___ RECORDS SHOWN
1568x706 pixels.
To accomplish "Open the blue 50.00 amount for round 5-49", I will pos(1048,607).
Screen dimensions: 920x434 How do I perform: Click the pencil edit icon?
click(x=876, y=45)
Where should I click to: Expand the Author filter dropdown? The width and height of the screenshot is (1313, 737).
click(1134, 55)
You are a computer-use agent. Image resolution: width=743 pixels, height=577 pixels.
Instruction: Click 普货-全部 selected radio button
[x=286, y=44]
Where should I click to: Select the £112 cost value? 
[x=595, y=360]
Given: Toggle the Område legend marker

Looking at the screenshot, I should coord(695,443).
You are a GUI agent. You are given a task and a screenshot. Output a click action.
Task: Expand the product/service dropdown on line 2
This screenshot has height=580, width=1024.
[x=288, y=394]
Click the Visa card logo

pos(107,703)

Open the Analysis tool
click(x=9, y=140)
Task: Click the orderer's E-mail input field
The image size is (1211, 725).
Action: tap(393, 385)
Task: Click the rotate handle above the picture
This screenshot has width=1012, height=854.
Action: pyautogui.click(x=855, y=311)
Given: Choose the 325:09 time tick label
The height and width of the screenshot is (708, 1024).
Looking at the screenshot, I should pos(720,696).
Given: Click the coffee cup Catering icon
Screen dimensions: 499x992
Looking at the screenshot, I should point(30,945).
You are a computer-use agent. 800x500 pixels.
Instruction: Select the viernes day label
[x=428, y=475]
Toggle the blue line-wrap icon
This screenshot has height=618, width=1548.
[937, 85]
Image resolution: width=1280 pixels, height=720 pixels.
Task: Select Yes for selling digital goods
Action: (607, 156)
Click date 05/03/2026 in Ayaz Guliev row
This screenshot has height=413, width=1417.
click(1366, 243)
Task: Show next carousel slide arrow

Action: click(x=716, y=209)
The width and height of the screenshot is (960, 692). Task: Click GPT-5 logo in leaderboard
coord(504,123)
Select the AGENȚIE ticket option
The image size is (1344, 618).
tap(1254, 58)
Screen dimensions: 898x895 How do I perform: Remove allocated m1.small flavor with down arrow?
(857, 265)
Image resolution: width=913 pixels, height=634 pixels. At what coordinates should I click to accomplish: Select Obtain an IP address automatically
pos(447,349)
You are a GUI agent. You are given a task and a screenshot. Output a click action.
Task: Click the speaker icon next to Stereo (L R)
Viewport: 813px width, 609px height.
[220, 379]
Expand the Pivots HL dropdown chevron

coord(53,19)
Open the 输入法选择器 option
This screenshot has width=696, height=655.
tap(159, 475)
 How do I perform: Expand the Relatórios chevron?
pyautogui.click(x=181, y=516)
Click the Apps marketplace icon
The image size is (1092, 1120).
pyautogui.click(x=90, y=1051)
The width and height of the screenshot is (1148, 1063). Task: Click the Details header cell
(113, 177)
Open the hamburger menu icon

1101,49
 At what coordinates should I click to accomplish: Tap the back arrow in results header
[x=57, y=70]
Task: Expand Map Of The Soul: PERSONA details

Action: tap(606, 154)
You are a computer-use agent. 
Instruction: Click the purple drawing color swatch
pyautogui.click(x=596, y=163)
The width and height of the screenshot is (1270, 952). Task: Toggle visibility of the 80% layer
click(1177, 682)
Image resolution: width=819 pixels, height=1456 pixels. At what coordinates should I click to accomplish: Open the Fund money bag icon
______
ACTION ITEM:
Go through the records above and return every line that holds the string "computer".

OUTPUT:
You are a computer-use agent. Image resolution: width=743 pixels, height=577 pixels.
You are a computer-use agent. 800x500 pixels.
You are a computer-use agent. 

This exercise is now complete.